DIRECTIONS FOR THIS TASK
Exact transcription of the records is required.

(Excerpts from a dataset)

══════════════════════════════

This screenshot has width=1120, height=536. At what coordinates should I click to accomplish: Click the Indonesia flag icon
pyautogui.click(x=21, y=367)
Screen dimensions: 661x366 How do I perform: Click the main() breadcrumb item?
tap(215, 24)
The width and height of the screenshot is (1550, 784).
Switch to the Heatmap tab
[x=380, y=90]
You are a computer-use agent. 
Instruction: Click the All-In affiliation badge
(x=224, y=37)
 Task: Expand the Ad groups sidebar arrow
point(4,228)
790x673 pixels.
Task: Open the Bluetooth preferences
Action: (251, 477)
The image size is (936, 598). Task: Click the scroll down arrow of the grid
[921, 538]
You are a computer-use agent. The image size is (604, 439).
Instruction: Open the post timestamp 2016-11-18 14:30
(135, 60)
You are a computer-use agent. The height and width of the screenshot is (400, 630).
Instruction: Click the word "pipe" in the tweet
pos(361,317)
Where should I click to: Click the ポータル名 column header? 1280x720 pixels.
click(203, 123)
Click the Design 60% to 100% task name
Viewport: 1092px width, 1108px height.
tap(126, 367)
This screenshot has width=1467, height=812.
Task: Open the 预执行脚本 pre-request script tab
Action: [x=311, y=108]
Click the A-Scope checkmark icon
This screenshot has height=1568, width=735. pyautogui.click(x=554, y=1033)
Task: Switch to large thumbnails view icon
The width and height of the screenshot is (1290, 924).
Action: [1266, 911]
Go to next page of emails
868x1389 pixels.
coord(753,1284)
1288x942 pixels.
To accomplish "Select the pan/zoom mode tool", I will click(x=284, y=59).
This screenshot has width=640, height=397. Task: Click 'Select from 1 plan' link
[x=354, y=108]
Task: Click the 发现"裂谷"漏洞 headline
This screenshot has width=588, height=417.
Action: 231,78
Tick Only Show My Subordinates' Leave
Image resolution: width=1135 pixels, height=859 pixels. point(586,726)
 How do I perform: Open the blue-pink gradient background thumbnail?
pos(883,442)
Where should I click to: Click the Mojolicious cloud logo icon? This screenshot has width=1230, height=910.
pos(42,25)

══════════════════════════════

SOLUTION TO THE EXERCISE
This screenshot has width=1120, height=536. At what coordinates should I click to accomplish: Click the Indonesia flag icon
pyautogui.click(x=21, y=367)
Screen dimensions: 661x366 How do I perform: Click the main() breadcrumb item?
tap(215, 24)
The width and height of the screenshot is (1550, 784).
Switch to the Heatmap tab
[x=380, y=90]
You are a computer-use agent. 
Instruction: Click the All-In affiliation badge
(x=224, y=37)
 Task: Expand the Ad groups sidebar arrow
point(4,228)
790x673 pixels.
Task: Open the Bluetooth preferences
Action: (251, 477)
The image size is (936, 598). Task: Click the scroll down arrow of the grid
[921, 538]
You are a computer-use agent. The image size is (604, 439).
Instruction: Open the post timestamp 2016-11-18 14:30
(135, 60)
You are a computer-use agent. The height and width of the screenshot is (400, 630).
Instruction: Click the word "pipe" in the tweet
pos(361,317)
Where should I click to: Click the ポータル名 column header? 1280x720 pixels.
click(203, 123)
Click the Design 60% to 100% task name
Viewport: 1092px width, 1108px height.
tap(126, 367)
This screenshot has width=1467, height=812.
Task: Open the 预执行脚本 pre-request script tab
Action: [x=311, y=108]
Click the A-Scope checkmark icon
This screenshot has height=1568, width=735. pyautogui.click(x=554, y=1033)
Task: Switch to large thumbnails view icon
The width and height of the screenshot is (1290, 924).
Action: [1266, 911]
Go to next page of emails
868x1389 pixels.
coord(753,1284)
1288x942 pixels.
To accomplish "Select the pan/zoom mode tool", I will click(x=284, y=59).
This screenshot has width=640, height=397. Task: Click 'Select from 1 plan' link
[x=354, y=108]
Task: Click the 发现"裂谷"漏洞 headline
This screenshot has width=588, height=417.
Action: 231,78
Tick Only Show My Subordinates' Leave
Image resolution: width=1135 pixels, height=859 pixels. point(586,726)
 How do I perform: Open the blue-pink gradient background thumbnail?
pos(883,442)
Where should I click to: Click the Mojolicious cloud logo icon? This screenshot has width=1230, height=910.
pos(42,25)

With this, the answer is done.